April 21, 2017

Mike Pence and rebooting the Australia-US alliance

By Richard Fontaine

When Vice President Mike Pence lands in Australia, the last stop on his Asia-Pacific tour, he'll witness a country debating its close ties with the United States. Worries about China's rise and US engagement, coupled with reverberations from the 2016 presidential election, have left many Australians wondering how tightly to embrace their American ally.

In this there is peril but also opportunity. Pence's visit to Australia – the first by a senior Trump administration official since inauguration – should help renew an alliance that has paid great dividends for both sides. But renewal won't happen automatically. As Secretary of Defence James Mattis recently said, "No relationship stays the same. It gets better or it diminishes." It's now up to American and Australian leaders to see that their critical relationship gets better.

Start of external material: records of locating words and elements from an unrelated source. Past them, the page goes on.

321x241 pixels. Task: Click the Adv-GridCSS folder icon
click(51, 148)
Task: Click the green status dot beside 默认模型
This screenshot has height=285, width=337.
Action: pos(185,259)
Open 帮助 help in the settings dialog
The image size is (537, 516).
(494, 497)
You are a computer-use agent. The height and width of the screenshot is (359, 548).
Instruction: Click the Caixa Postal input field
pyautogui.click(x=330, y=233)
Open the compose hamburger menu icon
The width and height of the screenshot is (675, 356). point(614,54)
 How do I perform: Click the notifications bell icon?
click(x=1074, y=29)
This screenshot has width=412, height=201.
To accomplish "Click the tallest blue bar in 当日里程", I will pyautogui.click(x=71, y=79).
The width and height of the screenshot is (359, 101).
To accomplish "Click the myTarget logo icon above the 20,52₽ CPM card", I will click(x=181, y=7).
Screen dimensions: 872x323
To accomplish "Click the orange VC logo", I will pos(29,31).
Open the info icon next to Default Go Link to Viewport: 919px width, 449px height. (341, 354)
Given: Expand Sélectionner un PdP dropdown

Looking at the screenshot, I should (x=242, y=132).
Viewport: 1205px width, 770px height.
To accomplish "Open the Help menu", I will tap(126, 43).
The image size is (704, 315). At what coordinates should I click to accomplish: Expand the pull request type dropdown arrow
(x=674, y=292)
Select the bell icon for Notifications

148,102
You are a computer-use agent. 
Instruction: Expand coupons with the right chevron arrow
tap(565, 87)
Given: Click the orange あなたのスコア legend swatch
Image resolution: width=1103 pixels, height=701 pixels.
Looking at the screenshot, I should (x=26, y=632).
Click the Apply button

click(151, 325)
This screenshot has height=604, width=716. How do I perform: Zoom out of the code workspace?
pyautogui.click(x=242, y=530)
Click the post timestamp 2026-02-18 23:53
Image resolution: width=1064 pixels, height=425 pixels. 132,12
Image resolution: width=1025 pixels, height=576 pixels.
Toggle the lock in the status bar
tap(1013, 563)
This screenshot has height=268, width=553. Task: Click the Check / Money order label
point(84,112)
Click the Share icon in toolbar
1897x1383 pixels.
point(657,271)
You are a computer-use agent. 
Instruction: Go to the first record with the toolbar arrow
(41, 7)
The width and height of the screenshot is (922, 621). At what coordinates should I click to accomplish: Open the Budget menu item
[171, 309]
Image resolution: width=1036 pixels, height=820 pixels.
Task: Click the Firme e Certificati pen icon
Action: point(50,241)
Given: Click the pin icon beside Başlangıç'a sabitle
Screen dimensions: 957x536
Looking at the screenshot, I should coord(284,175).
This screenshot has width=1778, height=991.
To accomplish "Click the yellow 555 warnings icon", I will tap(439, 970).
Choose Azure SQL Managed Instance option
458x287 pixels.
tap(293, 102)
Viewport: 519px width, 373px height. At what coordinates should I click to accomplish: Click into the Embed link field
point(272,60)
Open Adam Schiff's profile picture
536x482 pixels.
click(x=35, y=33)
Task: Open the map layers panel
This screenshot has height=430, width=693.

There's work to do. Today, though support for the alliance remains strong in the abstract, there are worrying signs of dissension. In a poll taken last year, nearly 40 per cent of those who support the alliance nevertheless believed that Australia should distance itself from a Trump administration. Former Prime Minister Paul Keating has said that the alliance should be scrapped, and several prominent politicians have joined the call. Behind such sentiments are a recognition of Australia's important economic relationship with China and worries that, when it comes to Asia, the United States will be ambivalent, absent, or simply apathetic.